Then you could have a PHP file that has something like

<?PHP
echo $_POST["name"] . " is " $_POST["age"] . " and he likes " . $_POST["pizza"] . " pizza.  :Big Grin: ";
?>


?>

----------


## FlashDark

This is very useful. I was working a lot on MySQL database, which was on localhost, and then got shocked after figuring out that there is no way to connect to remote MySQL server. This solution saved my day (or week), even though there will be some extra work. Thanks a lot!

----------


## bensonsearch

Hi,
awesome post thanx, 
FlashDark - there is most definately ways to connect to MySQL, the main one, you need to get the MySQL connector net: http://dev.mysql.com/downloads/connector/net/

----------


## techgnome

> This is very useful.

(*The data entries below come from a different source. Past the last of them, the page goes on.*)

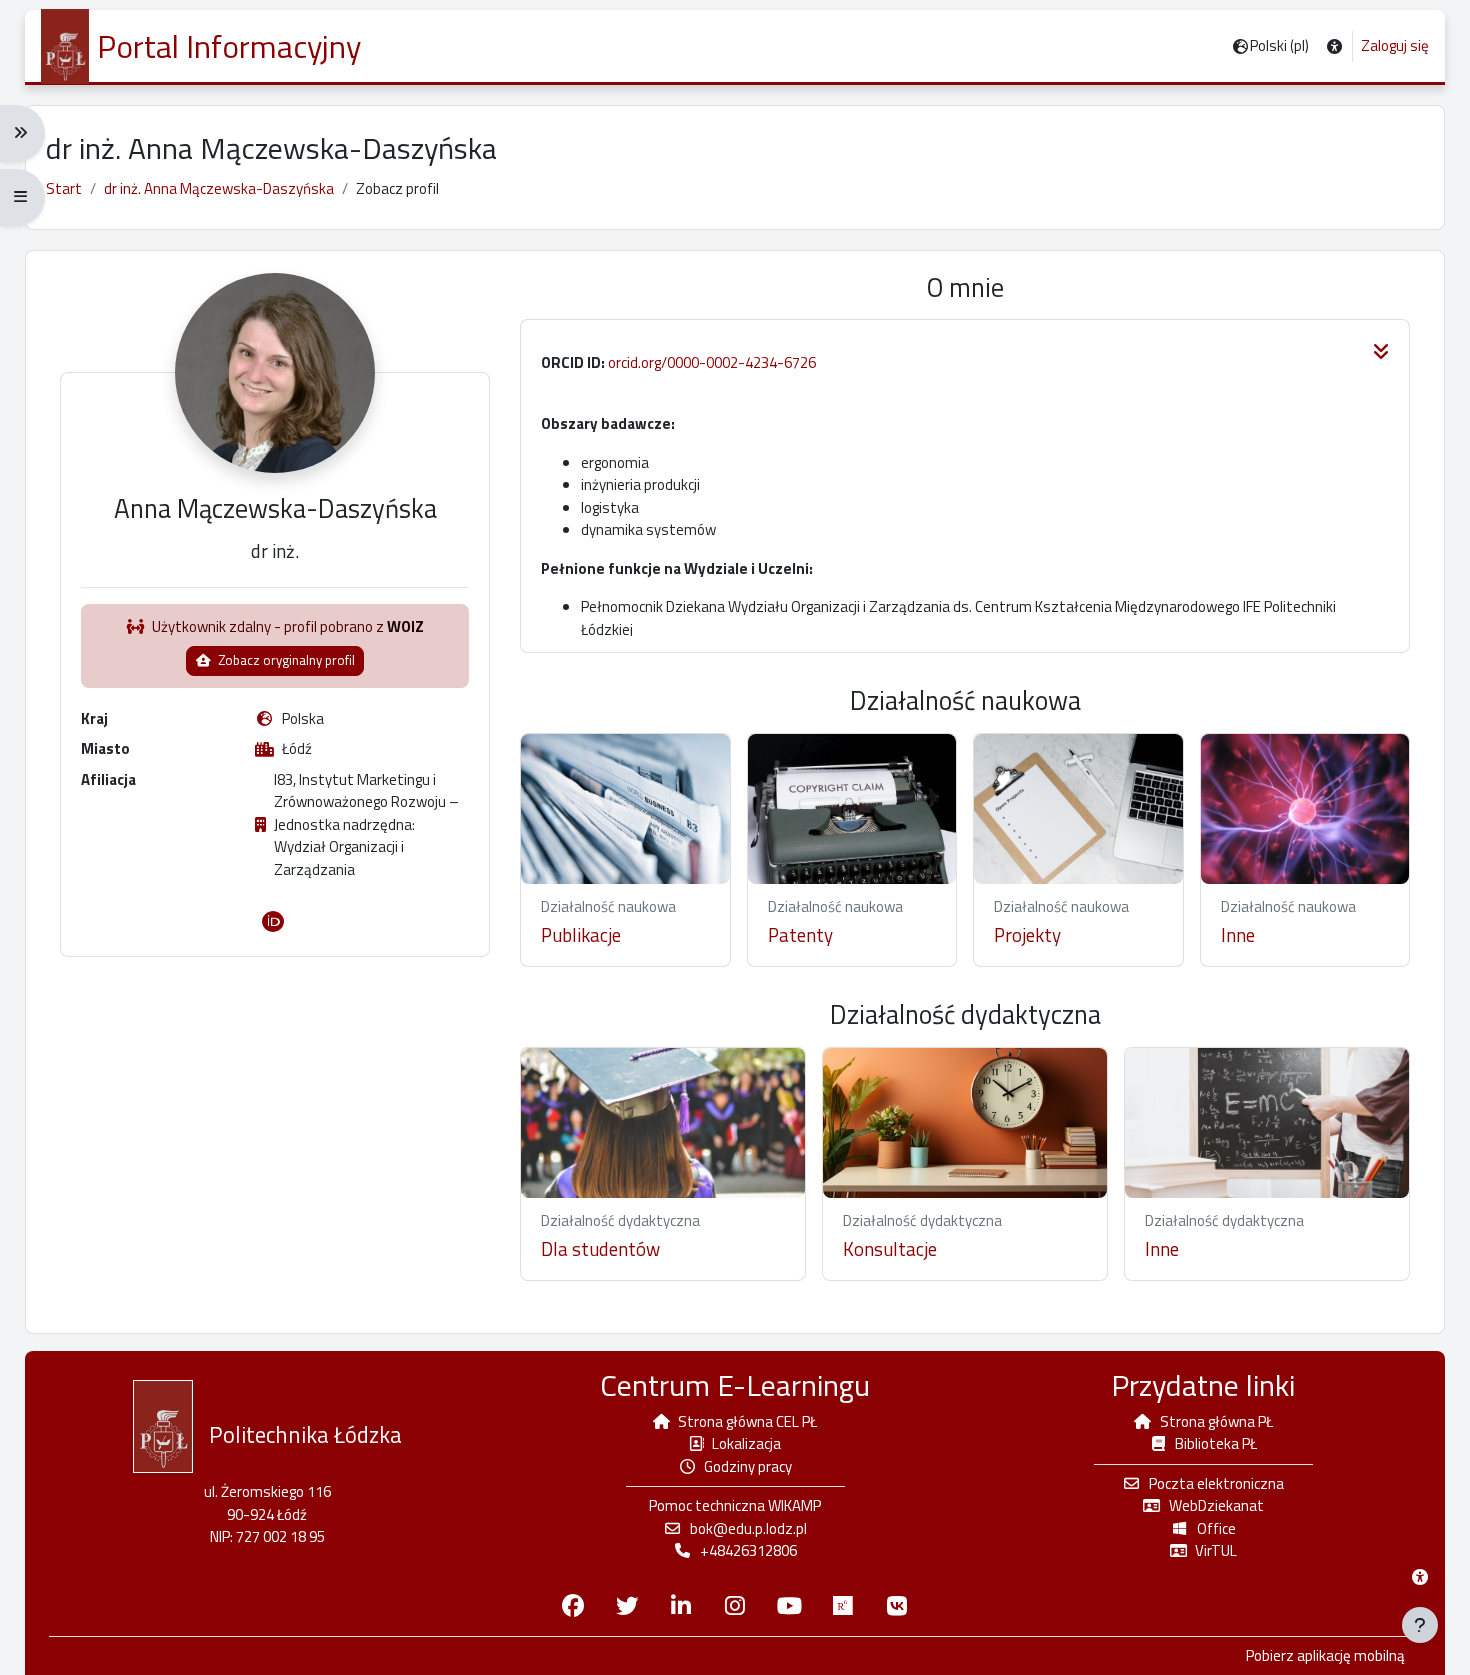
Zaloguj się (1395, 46)
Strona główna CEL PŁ (747, 1421)
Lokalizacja (746, 1443)
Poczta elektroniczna (1216, 1483)
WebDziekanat (1216, 1505)
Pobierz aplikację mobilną (1325, 1656)
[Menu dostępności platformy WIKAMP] (1420, 1577)
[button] (1334, 46)
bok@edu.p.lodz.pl (748, 1528)
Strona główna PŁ (1216, 1421)
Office (1216, 1528)
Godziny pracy (748, 1466)
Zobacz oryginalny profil (285, 660)
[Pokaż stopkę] (1420, 1625)
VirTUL (1216, 1550)
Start (64, 188)
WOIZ (405, 626)
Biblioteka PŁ (1216, 1443)
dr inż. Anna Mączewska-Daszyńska (219, 188)
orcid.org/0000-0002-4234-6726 (712, 362)
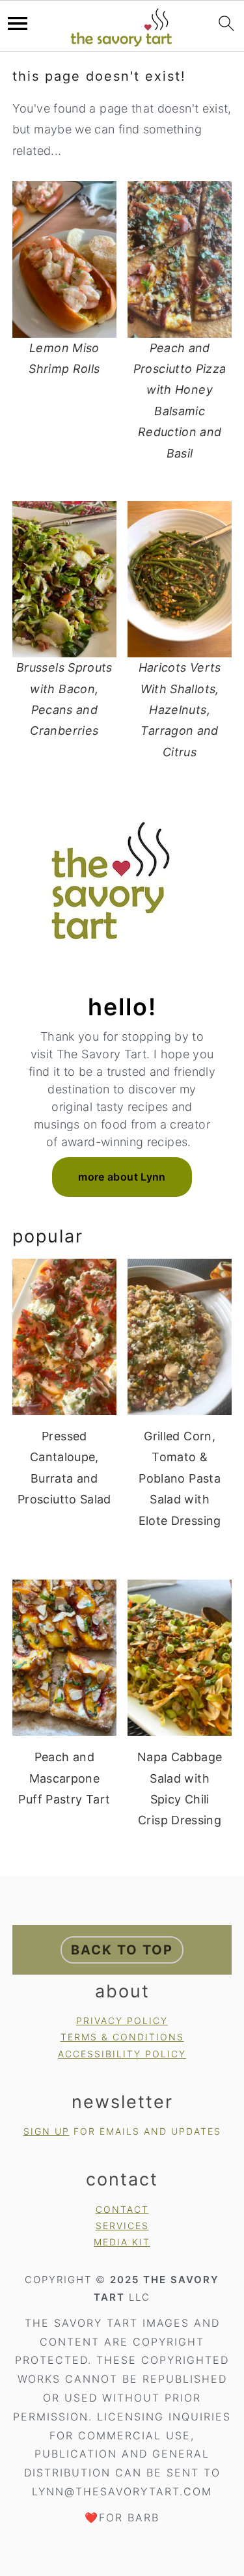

I was working a lot on MySQL database, which was on localhost, and then got shocked after figuring out that there is no way to connect to remote MySQL server. This solution saved my day (or week), even though there will be some extra work. Thanks a lot!





> Hi,
> awesome post thanx, 
> FlashDark - there is most definately ways to connect to MySQL, the main one, you need to get the MySQL connector net: http://dev.mysql.com/downloads/connector/net/


It depends on where that remote database is located... I have a couple MySQL databases that are hosted, but I cannot access them remotely... I can only access them from within my host's domain... specifically either through the cpanel or from my webpages... so if I want to access the data outside of the firewall, I'd have to develop a web service of some kind that would then allow me access.

-tg

----------


## bensonsearch

Hi techgnome, 
thats interesting, I found that issue but used the hosted cpanel to allow remote connections to the server from specific IP address's. I guess it all comes down to setup

----------


## FlashDark

> Hi techgnome, 
> thats interesting, I found that issue but used the hosted cpanel to allow remote connections to the server from specific IP address's. I guess it all comes down to setup


As techgnome said, some shared hosting providers just won't allow you to connect to MySQL remotely because of security reasons, as it's in my particular situation.

----------


## techgnome

> Hi techgnome, 
> thats interesting, I found that issue but used the hosted cpanel to allow remote connections to the server from specific IP address's. I guess it all comes down to setup


rule of thumb - when dealing with remote/hosted databases... always check the host first to see if it's possible and/or if something need to be configured. While some do offer a whitelist... it can sometimes be more of a hassle... if you're the only one accessing it, then it's not much of a problem (until your ISP decides to give you a new IP) ... but if you're planning on distributing the app, where multiple people will have access... then you have to add all of their IPs to the white list... and then if they ever change....oi!




> As techgnome said, some shared hosting providers just won't allow you to connect to MySQL remotely because of security reasons, as it's in my particular situation.


Yeah, that's the case for me too... it's amazing though, there are a number that are wide open... no white list, no black list, not firewall of any kind. 

-tg

----------